David Snow, Privcap: Today, we’re joined by Flavio Mantesso of Wise Capital. Flavio, welcome to Privcap. Thanks for being here.

Flavio Mantesso, Wise Capital: Nice to meet you, David. Thank you.

Snow: You invest in the Brazilian office real estate market and I’m fascinated to hear what you have to say about the opportunities in Brazil. Clearly, the economy has been growing. Whenever economies grow, people need offices to build their businesses in, and I’m sure that’s what you’re investing in. Can you talk about the most important dynamics that are driving the office market in Brazil today?

Mantesso: The most important dynamics are the demand and supply. As you know, in every business, demand has been decreasing this year, but it’s consistently among the average since the early 1990s, among the deviations, and we expect it to grow in the next years. [With] supply, on the other hand, new construction starts where we measure the initiation of supply had decreased during this year. Expected deliveries for 2015 and 2016 have decreased substantially to 40% of what it was in 2014 and 70% in 2016 related to 2014. So, all the stock that was delivered during this period will be absorbed, and we expect vacancy rates to start to decrease in 2016, with rents coming up since then.

Snow: Talk about how the debt markets work in the real estate market in Brazil. How do you finance your deals? How much debt is available and what kinds of groups are supplying debt typically?

Mantesso: Financing in Brazil for the commercial properties for office buildings is too expensive. Interest rates in Brazil are high, one of the highest in the world. Financing will cost around 14%, so in the strategies that are aimed to add value in properties, it’s not possible to leverage. In development, you can leverage the construction part of it, but it’s a small part of leverage as development would achieve higher returns like 25%. That’s our target for our next fund actually.

Snow: Would you be open to having partners in investing in some of these properties?

Mantesso: We could have partners investing along with us. We may maintain the control of the investment as we designed the strategy, we execute the strategy. We keep all the return to the investors since we buy the land and we hire the construction company. We do all things. We don’t enter in third-party projects, but we can receive other investors to invest alongside us in bigger deals.

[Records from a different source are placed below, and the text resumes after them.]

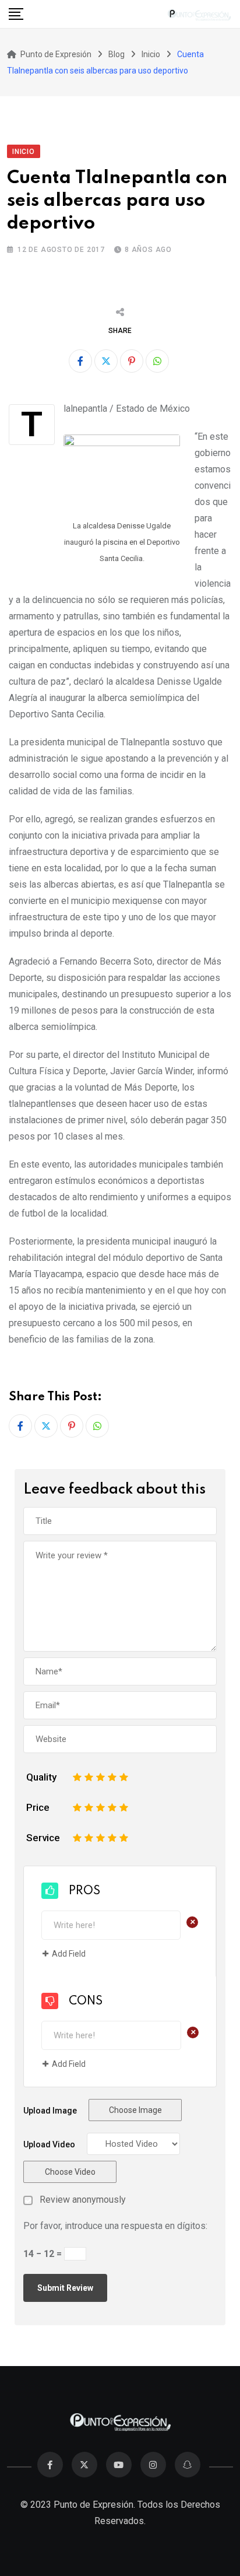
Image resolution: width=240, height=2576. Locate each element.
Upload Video (49, 2144)
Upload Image (50, 2110)
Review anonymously (83, 2200)
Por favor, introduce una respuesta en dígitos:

Snow: What are the current drivers of demand or what have been the historic drivers of demand in the Brazilian market? What are people using the office spaces for? What do these companies look like?

Mantesso: The demand mostly is driven by employment growth, and we come through this modeling from GDP. We forecast development and employment growth along the years and, from that and other variables, we identify how much space will be needed in the prime office market. We expect, for now ahead, for the demand in employment to grow further.

Snow: What are the most important things that international investors, who might have a lot of experience investing in property outside of Brazil, need to understand about what’s unique about doing business and investing in property in Brazil?

Mantesso: Investing in property, anywhere in the world—you have to have local expertise. The international investors normally look for a partner or the platform where they can operate, because it’s very local. Location is very important. It can change the vacancy rates you have in your investment, the rents, and the returns; so, every market is different.

Snow: Talk about the relationship between the public markets and the kind of investing you do and how it affects your returns. How does it affect the decisions you make?

Mantesso: Public and private markets are co-related. The private market has the driving fundamentals that will drive the public markets ahead. Normally, the public markets anticipate what happens in the private market. As an example, this year in Brazil, public markets were priced down very fast because of our increase in interest rates, and this was faster than the effect it has in the private place. Sometimes it is possible to leverage from one side to another. You can exit, as we did in the last fund, two properties we exit in a public market because we saw that they were pricing the properties already ahead in the upper values and the private market hadn’t reached that. On the other hand, it’s possible also to buy from the public market and exit in the private market. So, there is leverage there.

Snow: Can you talk about receiving higher-than-market risk-adjusted returns in the Brazilian real estate market? What are some approaches your firm takes to accomplishing this?

Mantesso: To accomplish in this, we have three basic, most important things. One is the access to pipeline. We have a big net of brokers, architects, lawyers and people that can have information about deals, and we’re talking about office buildings. With these, we can choose the better ones and not be just focused on what we receive from brokers and we have to decide to invest because there are no others. As we are focused in CBD location, very constrained regions, this is very important to have. The second is strengths that you use to maximize returns—the research part. The research, we have developed along the years; we have been working with these econometric models where we model the end results are what rents are going to reach. Where are they going to go, if decreasing or increasing? On the other side, you have the demand. What’s the demand coming in? Mixing those, you can forecast rents and have a more accurate figure of returns to deliver to the investor and he can know the risk of these returns, too.

Snow: Based on your models, were you not surprised that construction of new office buildings slowed down with the most recent economic downturn? Was that a predictable result?

Mantesso: It was a predictable result because rents are coming down. If you talk to any developer in Brazil, they will say it’s crazy to develop new buildings now, to start developing. Our new fund targets developing in business exactly because of this. We are contrarian, as we have more information. We have information and specialization in the office market. Our last fund, we exited two years ago in the peak of the market, one year and a half ago. With these rents decreasing and vacancy increasing, it doesn’t make sense for the developers to construct. He initiates construction when he sees the rents coming up again, he sees vacancy decreasing and he says, “Now is the time to construct.” But then, it’s too late.

Snow: One final question for you, Flavio. Especially in the São Paulo market, there is a history of financing buildings using a strata method where there are multiple owners who basically own different strata of the building. Do you invest in those kinds of buildings? If not, why not?

Mantesso: We invest if we can consolidate, which is very difficult if it’s very spread out, because we like to have control of the building. We like to have at least 100%, or if not, have the power to control 100% of the building. Strata was a historically developing method that the market had in Brazil because of the high price of financing. It’s very difficult to consolidate a business plan with this with many owners; normally, the building keeps not the maximized managed. We try to avoid that, although if we can consolidate and buy and control this, we do.